Network Rail Criticised By NXEA

Andrew Chivers, Managing Director of National Express East Anglia, has written to local MPs criticising the performance of Network Rail, saying that its progress in reducing delays caused by infrastructure problems in the last seven years had been "minor" when compared to NXEA's record in tackling delays caused by train faults. Passengers have suffered from long delays recently as a consequence of overrunning maintenance work.

As well as over-running engineering work last week, Mr Chivers said it had also emerged that “some of the additional infrastructure problems on Tuesday and Wednesday resulted from sub-standard installation of equipment during the same weekend engineering work programme”. “Network Rail have already carried out an initial investigation, which suggests that the key causes of the problems related to poor project management, inadequate programme preparation and unsatisfactory real time delivery of the works by the contractors...,” Mr Chivers said. “They are taking steps to ensure that better planning and monitoring of such schemes is in place for future projects.
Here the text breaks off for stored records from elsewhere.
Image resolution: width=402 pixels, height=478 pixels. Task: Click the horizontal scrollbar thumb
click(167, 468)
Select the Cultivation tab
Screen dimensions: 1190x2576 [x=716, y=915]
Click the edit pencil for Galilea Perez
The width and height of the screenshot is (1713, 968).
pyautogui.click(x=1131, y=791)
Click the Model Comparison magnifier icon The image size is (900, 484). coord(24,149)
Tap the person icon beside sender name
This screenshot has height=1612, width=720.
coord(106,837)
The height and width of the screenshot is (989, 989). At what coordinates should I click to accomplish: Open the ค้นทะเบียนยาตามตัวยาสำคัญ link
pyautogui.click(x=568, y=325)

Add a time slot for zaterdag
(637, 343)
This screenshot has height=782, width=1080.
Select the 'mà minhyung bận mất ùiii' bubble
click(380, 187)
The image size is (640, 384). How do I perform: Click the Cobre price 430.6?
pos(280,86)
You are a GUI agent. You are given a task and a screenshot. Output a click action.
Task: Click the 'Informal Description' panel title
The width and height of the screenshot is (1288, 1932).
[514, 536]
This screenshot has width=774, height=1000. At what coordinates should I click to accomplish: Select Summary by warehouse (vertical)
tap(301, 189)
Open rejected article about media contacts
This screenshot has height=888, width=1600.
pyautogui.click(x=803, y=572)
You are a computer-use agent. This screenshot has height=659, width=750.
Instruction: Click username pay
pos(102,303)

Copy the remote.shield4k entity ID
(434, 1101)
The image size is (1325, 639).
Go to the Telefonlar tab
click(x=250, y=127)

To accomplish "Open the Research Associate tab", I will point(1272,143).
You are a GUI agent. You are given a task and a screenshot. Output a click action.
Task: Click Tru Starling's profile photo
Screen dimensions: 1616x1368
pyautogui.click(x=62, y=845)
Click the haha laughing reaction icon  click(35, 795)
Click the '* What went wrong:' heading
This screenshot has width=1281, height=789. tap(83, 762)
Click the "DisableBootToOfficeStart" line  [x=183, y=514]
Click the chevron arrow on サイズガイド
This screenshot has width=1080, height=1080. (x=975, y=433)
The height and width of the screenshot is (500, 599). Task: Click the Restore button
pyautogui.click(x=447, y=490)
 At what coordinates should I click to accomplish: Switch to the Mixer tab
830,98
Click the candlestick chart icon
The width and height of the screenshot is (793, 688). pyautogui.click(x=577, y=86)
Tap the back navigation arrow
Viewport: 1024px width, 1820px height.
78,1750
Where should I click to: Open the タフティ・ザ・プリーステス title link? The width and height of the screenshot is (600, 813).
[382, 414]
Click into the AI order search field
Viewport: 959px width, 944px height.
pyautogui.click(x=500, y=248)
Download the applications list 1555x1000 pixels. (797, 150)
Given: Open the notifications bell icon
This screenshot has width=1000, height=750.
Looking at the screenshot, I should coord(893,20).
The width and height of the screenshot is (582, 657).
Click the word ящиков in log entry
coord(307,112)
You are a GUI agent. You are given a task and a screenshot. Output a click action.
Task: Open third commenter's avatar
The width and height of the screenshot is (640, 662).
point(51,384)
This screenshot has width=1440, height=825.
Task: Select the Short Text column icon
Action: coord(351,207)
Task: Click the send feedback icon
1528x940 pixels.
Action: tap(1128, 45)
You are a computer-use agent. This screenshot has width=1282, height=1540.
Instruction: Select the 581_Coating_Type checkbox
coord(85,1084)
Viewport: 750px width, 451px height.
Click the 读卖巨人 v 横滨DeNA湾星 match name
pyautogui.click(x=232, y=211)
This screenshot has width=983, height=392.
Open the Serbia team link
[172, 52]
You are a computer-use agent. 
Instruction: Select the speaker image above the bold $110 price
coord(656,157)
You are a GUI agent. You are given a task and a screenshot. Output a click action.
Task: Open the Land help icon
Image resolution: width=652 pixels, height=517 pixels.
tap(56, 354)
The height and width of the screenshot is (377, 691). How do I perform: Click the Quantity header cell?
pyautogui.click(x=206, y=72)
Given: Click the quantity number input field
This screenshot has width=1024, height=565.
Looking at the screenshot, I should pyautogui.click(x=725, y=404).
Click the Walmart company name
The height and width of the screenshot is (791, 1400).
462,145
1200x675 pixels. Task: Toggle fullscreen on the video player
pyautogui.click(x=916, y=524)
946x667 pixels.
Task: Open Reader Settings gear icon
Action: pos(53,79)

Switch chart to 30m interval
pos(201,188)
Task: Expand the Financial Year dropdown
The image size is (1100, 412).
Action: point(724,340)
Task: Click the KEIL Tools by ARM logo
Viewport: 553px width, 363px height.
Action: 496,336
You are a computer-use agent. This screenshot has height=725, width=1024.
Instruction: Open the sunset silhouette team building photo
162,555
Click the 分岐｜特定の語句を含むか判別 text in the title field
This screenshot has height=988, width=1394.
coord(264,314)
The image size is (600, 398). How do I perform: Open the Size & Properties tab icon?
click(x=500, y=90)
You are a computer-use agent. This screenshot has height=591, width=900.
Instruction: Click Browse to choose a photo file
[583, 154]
“We have acted quickly to raise our concerns with the Network Rail Route Director, Andrew Munden. In addition, our group chief executive Dean Finch has also met personally with the Network Rail Chairman, Rick Haythornthwaite, to emphasise just how damaging such disruption is for our passengers and to highlight our wider discontent that the rate of performance improvement and overall punctuality standards being achieved by Network Rail on the Great Eastern Mainline are not acceptable. Their progress in reducing infrastructure-related delays over the last seven years has been minor in comparison to the major reduction we have achieved in delays caused by train faults.”

He added that National Express East Anglia had also appointed a manager to work at the joint control centre in London, and would co-locate teams at Network Rail depots to increase the urgency in Network Rail’s decision-making and create a “greater focus on passengers’ needs”.

Whilst the Essex Rail Users Federation welcomes this public criticism by NXEA of the services provided by Network Rail there is concern too that NXEA's handling of these problems can be handled so much better.  Improved communications, including the reintroduction of a text alerting service and better use of the NXEA website, are essential.